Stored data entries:
----------

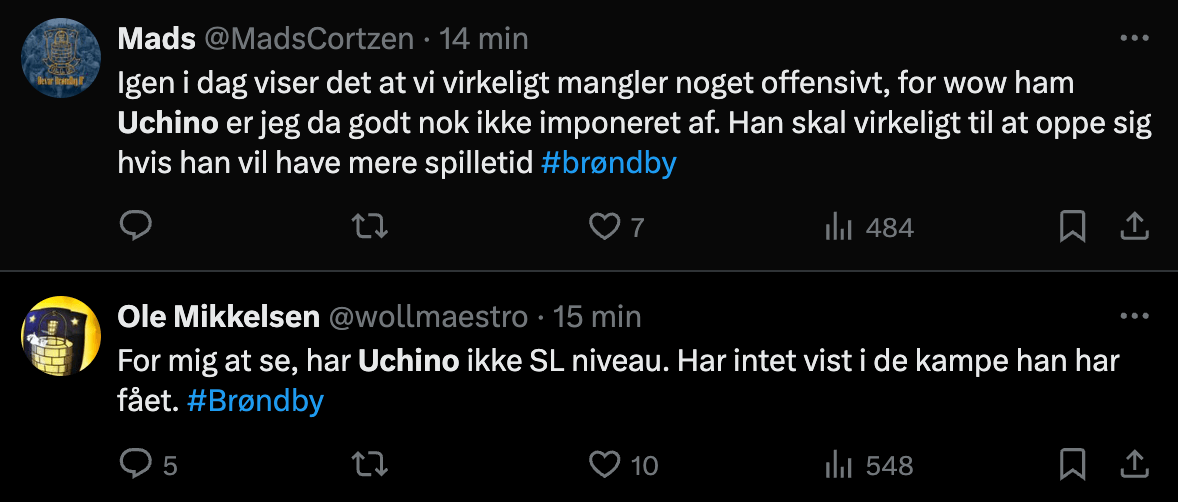Open Ole Mikkelsen's profile avatar

[60, 336]
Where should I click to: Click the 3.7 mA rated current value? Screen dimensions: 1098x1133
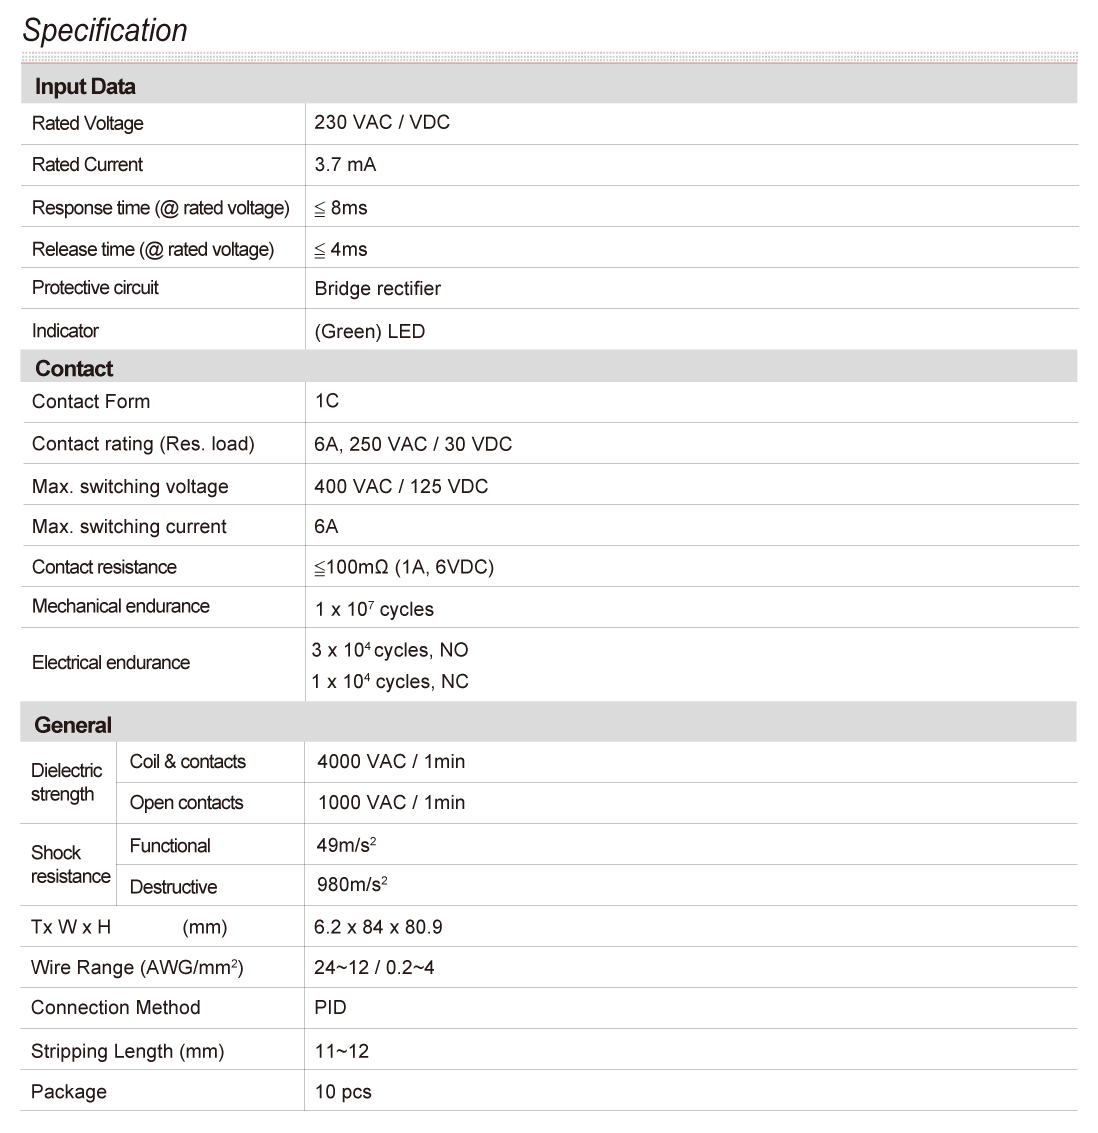(345, 165)
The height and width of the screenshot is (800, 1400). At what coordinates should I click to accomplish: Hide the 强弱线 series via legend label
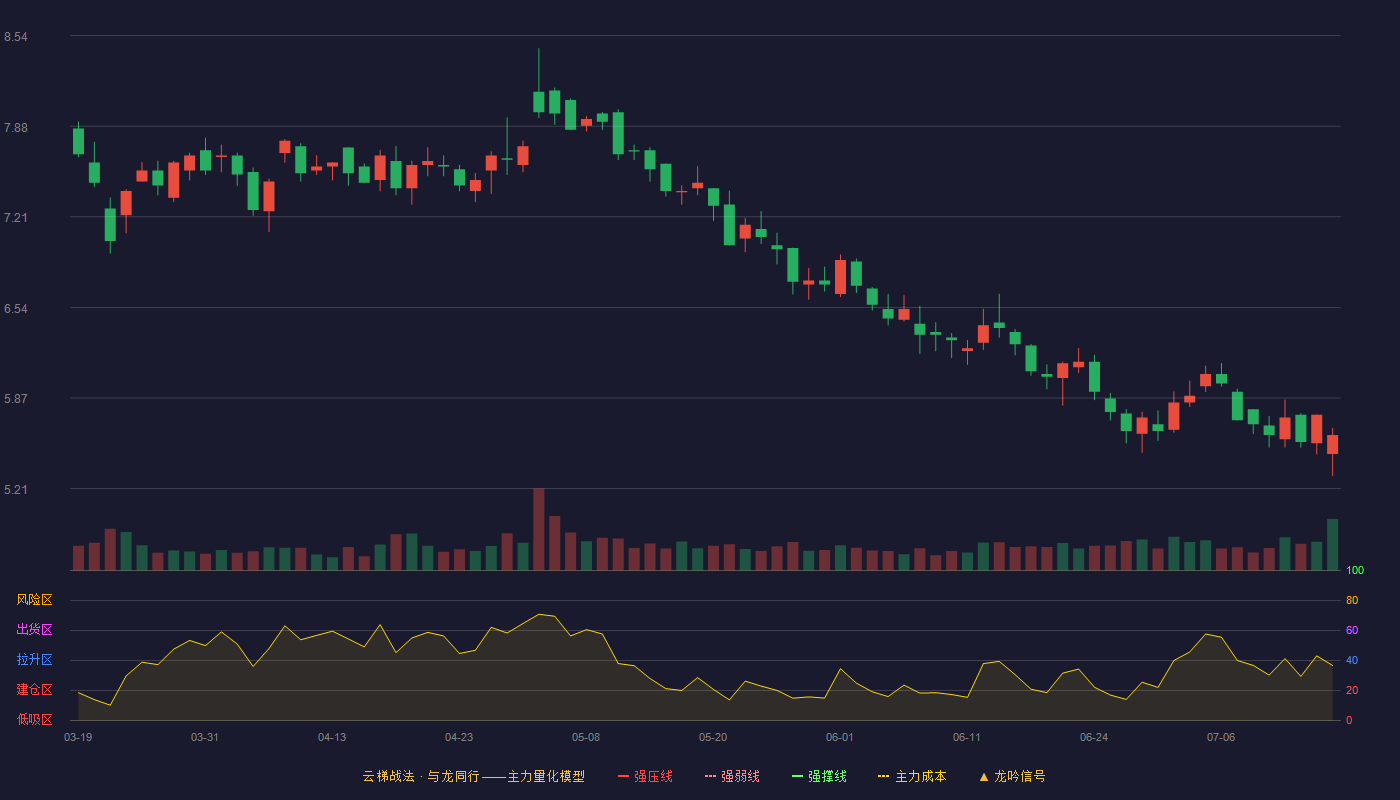(x=740, y=776)
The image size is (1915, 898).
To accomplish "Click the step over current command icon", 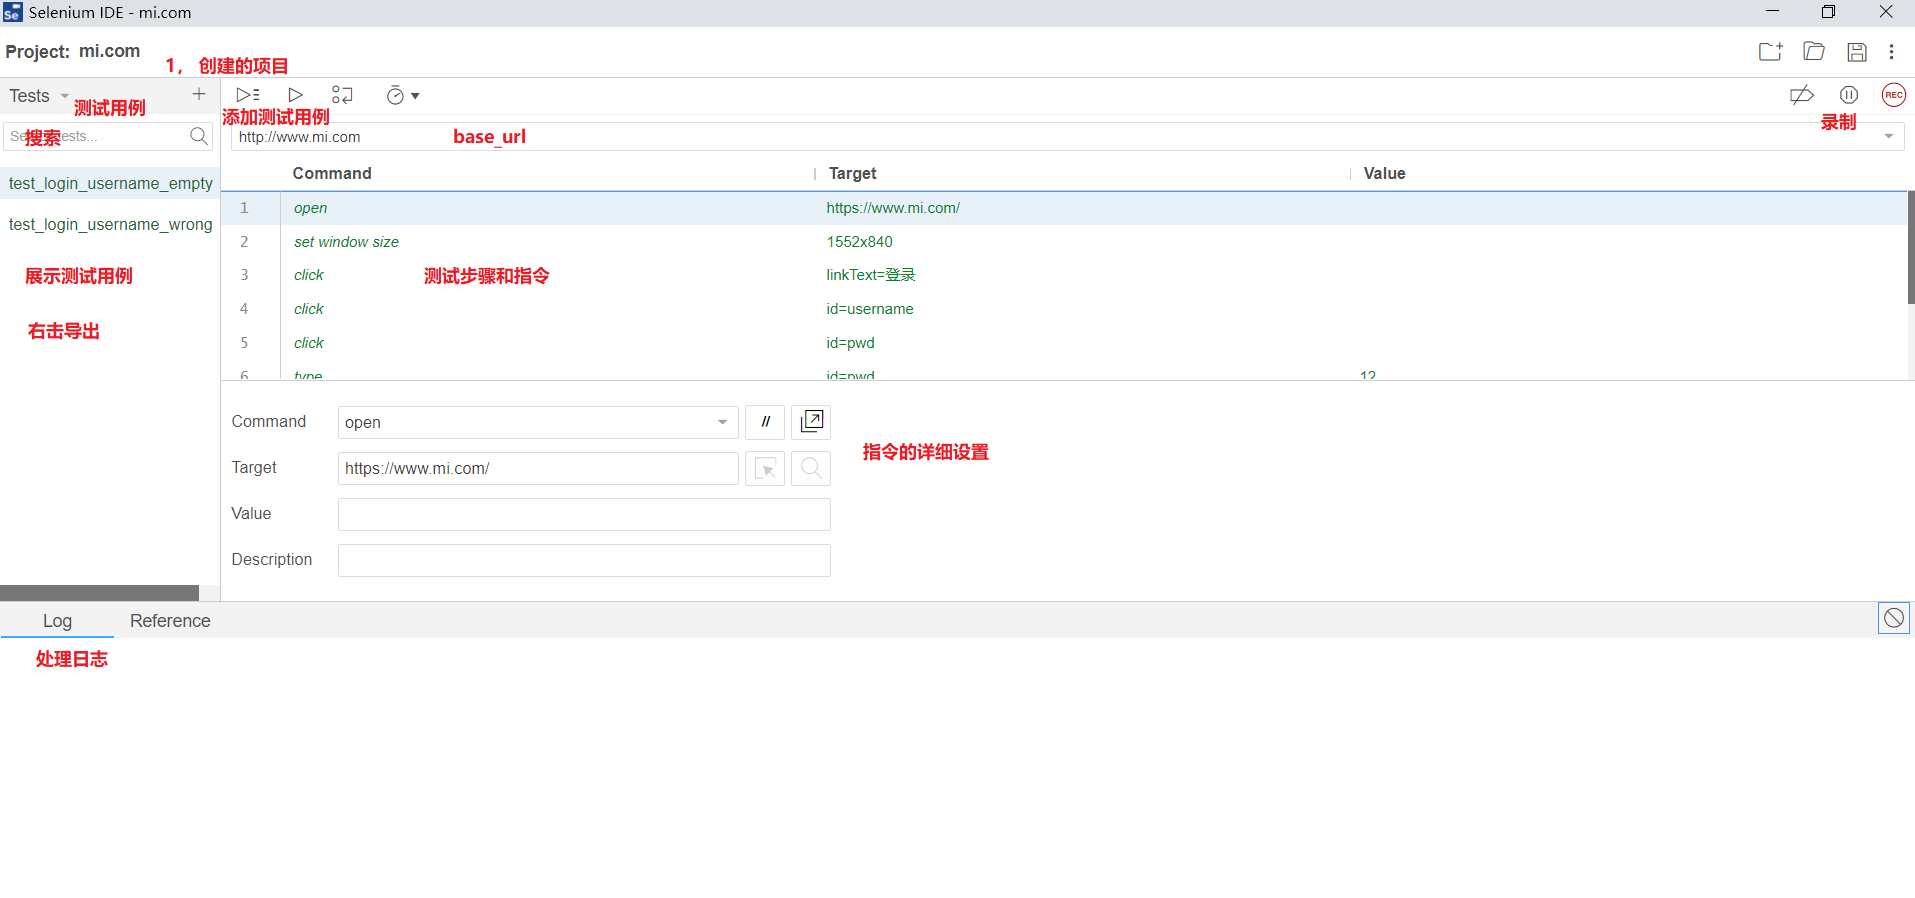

----------

**Aim of the exercise:** Once the line containing "Where should I" is found, write out exactly that line and each line after it through the end of the entries, omitting pictures.

**Response:**
Where should I click to: Click the 3.7 mA rated current value? Screen dimensions: 1098x1133
(345, 165)
The height and width of the screenshot is (800, 1400). At what coordinates should I click to accomplish: Hide the 强弱线 series via legend label
(x=740, y=776)
The image size is (1915, 898).
To accomplish "Click the step over current command icon", 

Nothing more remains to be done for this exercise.